**YOUR TASKS**
[1] In the visiting scholars text, how many years did Linda Eyre teach high school before her doctoral work?
[2] Please say whether each statement agrees with the visiting scholars text, giving yes or no and quoting the deciding words: (a) Fazal Rizvi directs the Monash Centre for Research in International Education. (b) Linda Eyre received her dissertation award in 1997. (c) The ARC project includes case-studies of eight Australian universities.
[3] Carry the visiting scholars text forward from its final sentence.

Visitors at the Centre

Professor Linda Eyre

Linda Eyre, Professor in Education at the University of New Brunswick, Canada, is a visiting scholar at the Youth Research Centre this semester. Linda teaches and researches in feminism, education and health education. She is co-editor with Leslie G. Roman of Dangerous Territories: Struggles for Difference and Equality in Education (Routledge, 1997). She has published on gender and sexuality issues, and in 1992 earned the Canadian Association of Curriculum Studies Dissertation Award for her ethnographic work on the social construction of gender and schooling. Prior to doctoral work she was a high school teacher for 20 years.

While at the Centre Linda will be working on three projects: one has to do with student teachers' experiences engaging with critical and feminist pedagogies during the school practicum, the second concerns an analysis of her own experiences working on a public/private partnership in school health education and the third concerns discourses of sexual harassment at the Millennium Critical Psychology Conference, which is to be held in Sydney in May. Linda is looking forward to discussing her work with scholars in the Faculty of Education.

Professor Fazal Rizvi

Professor Rizvi has not had to travel far to be a visiting scholar at the Youth Research Centre this semester. He has come from the Education Faculty at Monash University where, among other things, he is Director of the Monash Centre for Research in International Education (MCRIE). His research interests are extensive and include theories of globalisation and international education, racism and the politics of difference, problems of democratic reform in education and education and cultural policy. His most recent book, co-authored with Bob Lingard, Miriam Henry and Sandra Taylor, is Education Policy and the Politics of Change (Routledge, 1997). The same team is currently writing another book, Globalisation the OECD and Education, for Pergamon. The book examines the way in which the OECD's policy research has helped shape recent educational policies in Australia. The book is in the final stages of preparation, and should be ready for publication in July 1999. Some of Fazal's time at the YRC will be spent on completing this book.

While at the YRC, Fazal will also be working on his current ARC project with Simon Marginson and Roger Woock. This project is attempting to map recent developments in the internationalisation of Australian higher education. It involves case-studies of six Australian universities and is concerned with exploring the effects of internationalisation on changes in their organisational culture. Beyond this, Fazal is simply looking forward to being at the YRC, reading as widely as he can and talking about ideas with the members of the Centre. He feels that the potential for collaboration between Melbourne and Monash faculties of education is considerable, and will be seeking to establish a joint project or two with the YRC.

**LISTING**

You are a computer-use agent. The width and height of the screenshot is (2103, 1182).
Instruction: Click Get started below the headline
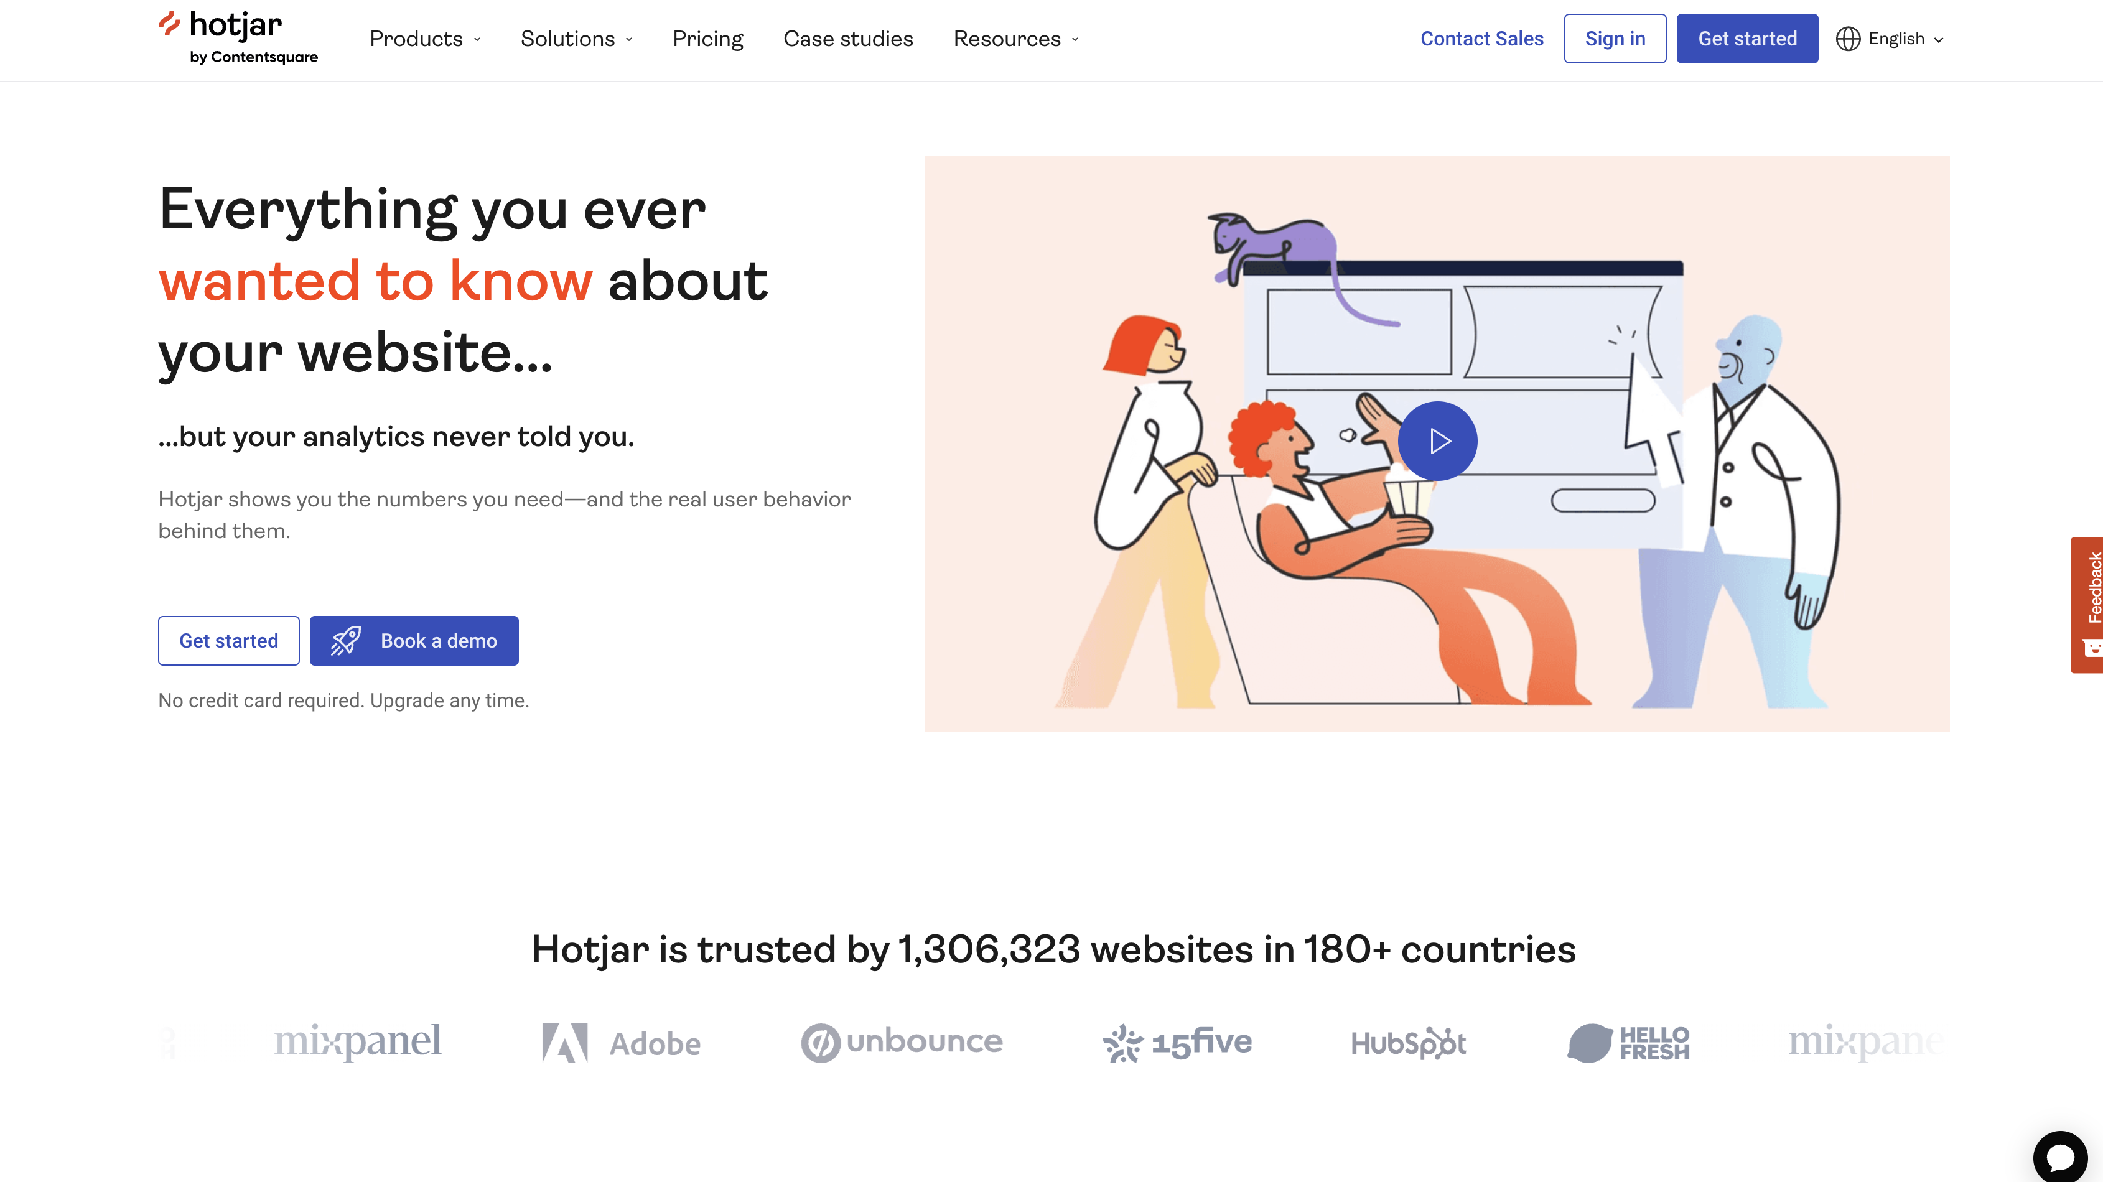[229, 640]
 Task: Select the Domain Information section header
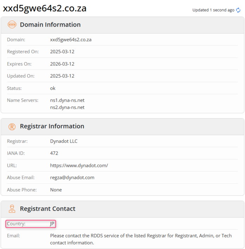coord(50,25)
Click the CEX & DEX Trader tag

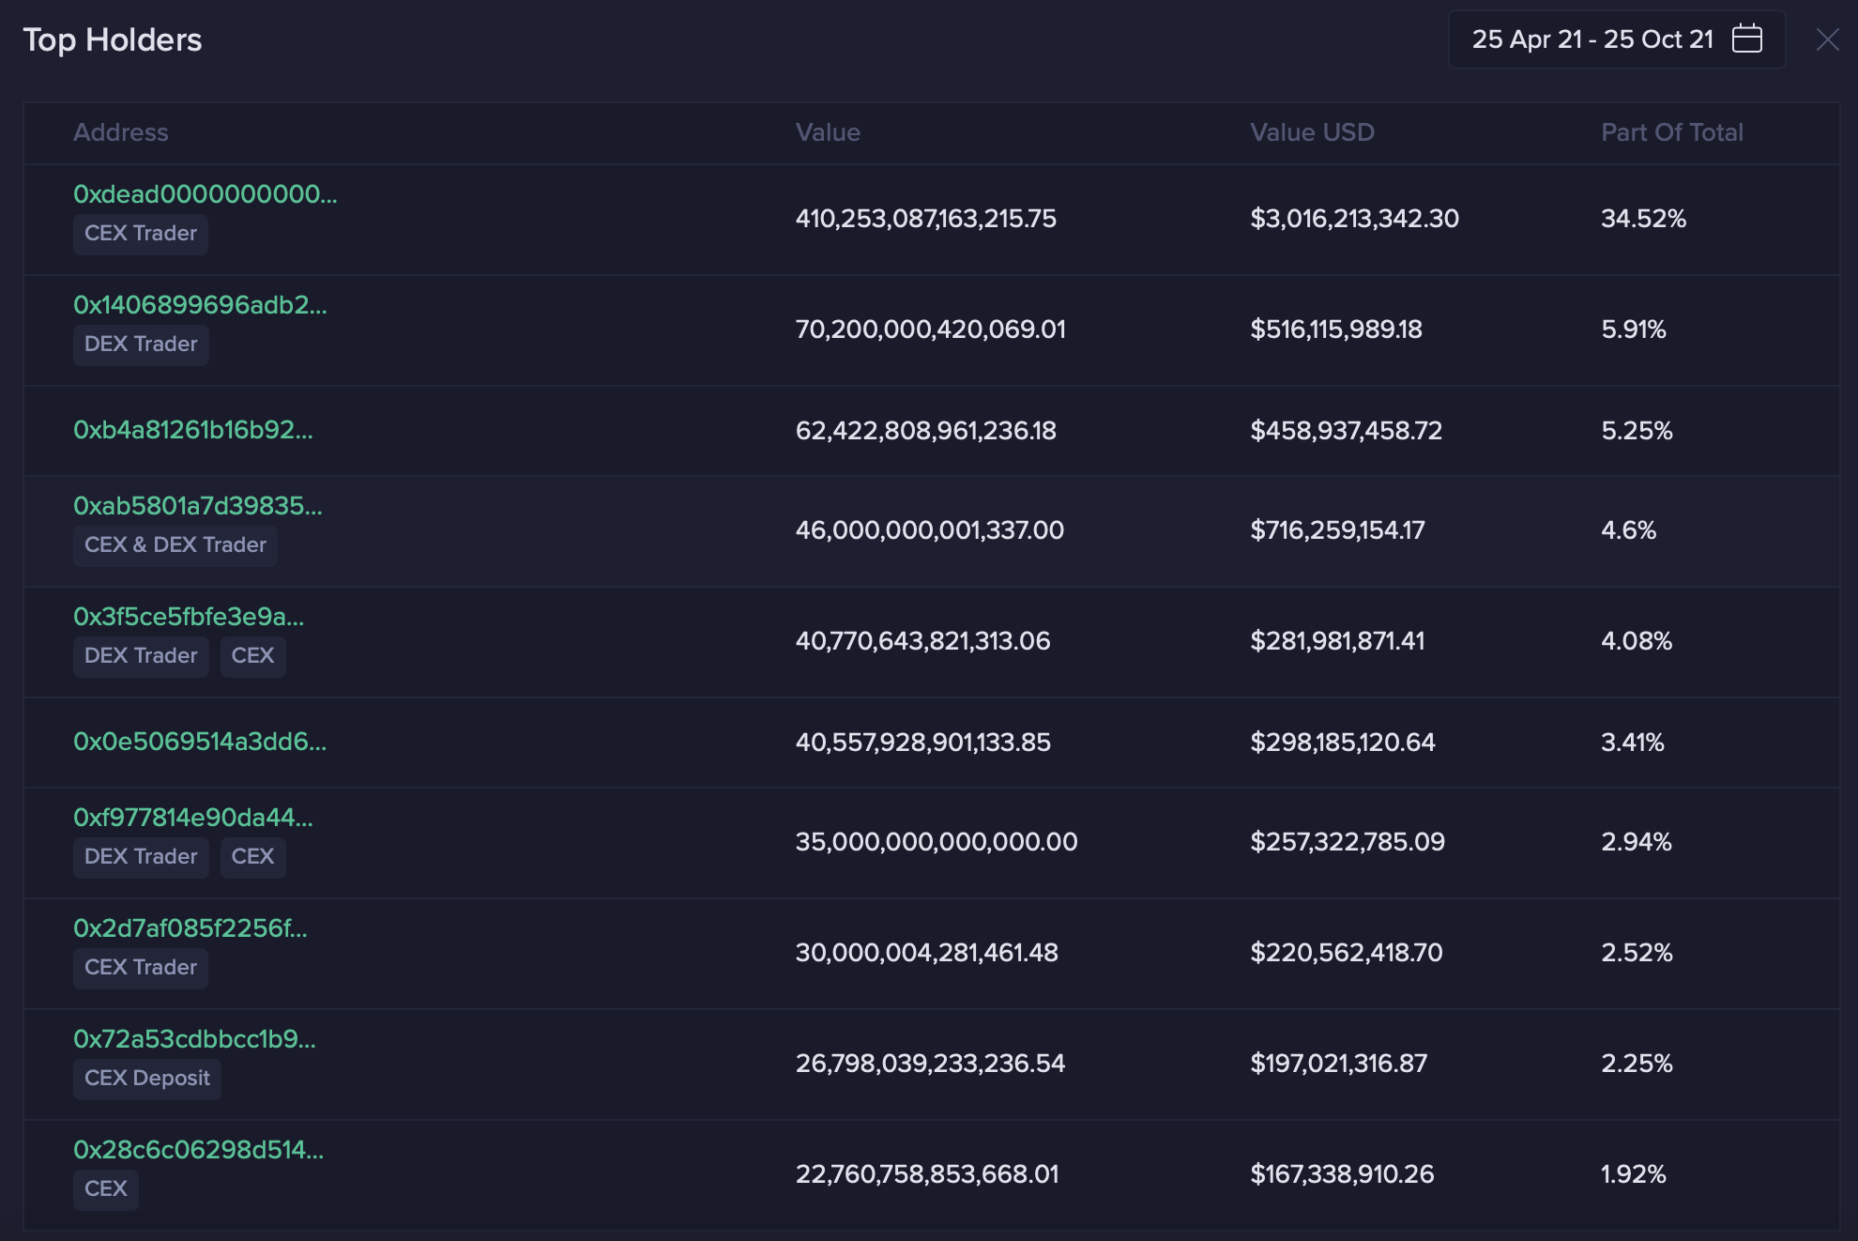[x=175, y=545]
==
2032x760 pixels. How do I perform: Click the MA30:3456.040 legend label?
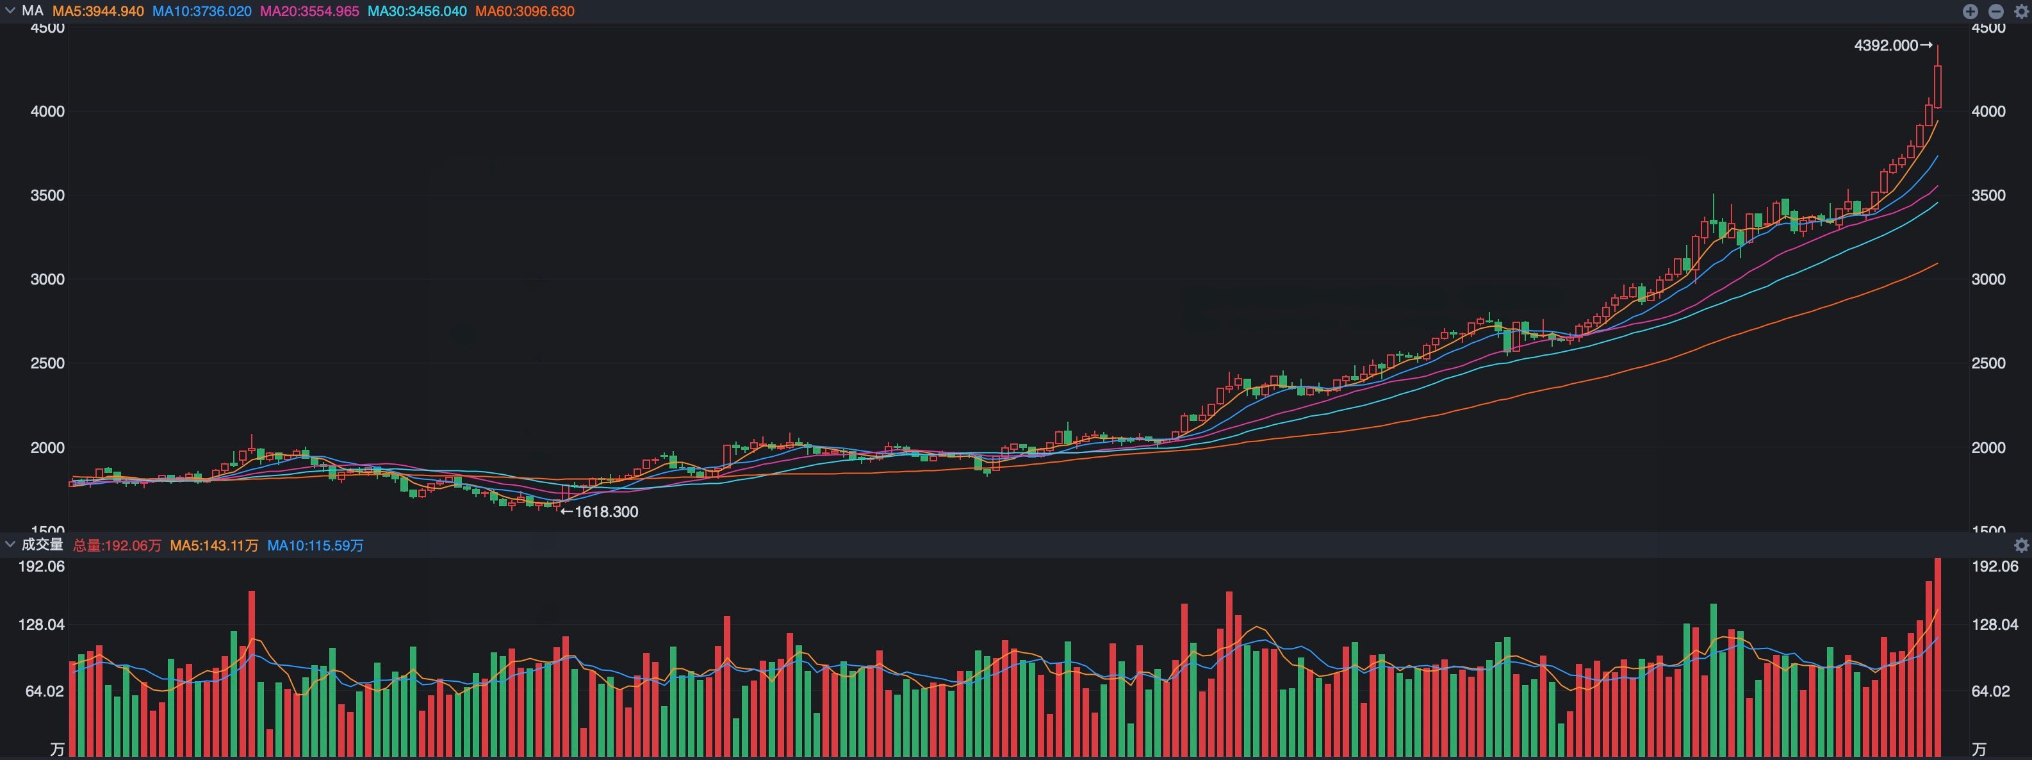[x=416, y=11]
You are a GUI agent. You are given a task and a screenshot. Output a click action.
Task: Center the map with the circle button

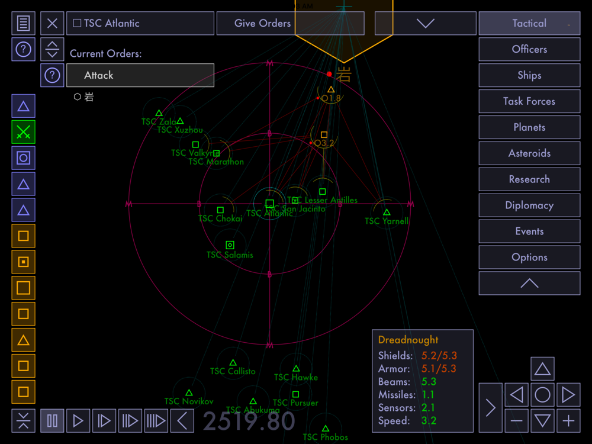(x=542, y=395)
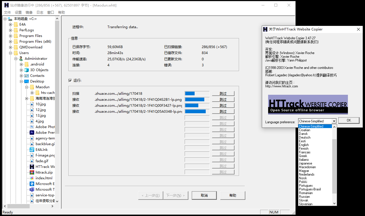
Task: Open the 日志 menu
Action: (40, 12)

**THE RESULTS**
[1] 20 years.

[2]
(a) Yes: "he is Director of the Monash Centre for Research in International Education (MCRIE)"
(b) No: "in 1992 earned the Canadian Association of Curriculum Studies Dissertation Award"
(c) No: "It involves case-studies of six Australian universities"

[3]
YRC Prices to Increase as of March 1, 1999

As was mentioned in the last Youth Research Centre Newsletter (Vol 8 No 5, Dec 1998), there will be an increase in the cost of YRC membership and publications. In the ten years that the YRC has been around, there have been no increases in price. Unfortunately, costs have caught up with us and it has therefore been necessary to increase the cost of our membership and publications. The new prices are outlined below:

Cost of Membership as of 1 March 1999:

• Organisation: $50 per annum

• Individual: $30 per annum

• Student/Unemployed: $10 per annum

Cost of Publications as of 1 March 1999:

• Research Reports: $15* each (non members), $10* (members)

• Working Papers: $10* each (Working Papers will continue to be supplied free to members as they are published)

* Prices include postage, however there will be an additional flat rate charge of $3 per order

to cover handling costs.

For more details on prices, please refer to our latest Catalogue of Publications March 1999, now available from the Centre.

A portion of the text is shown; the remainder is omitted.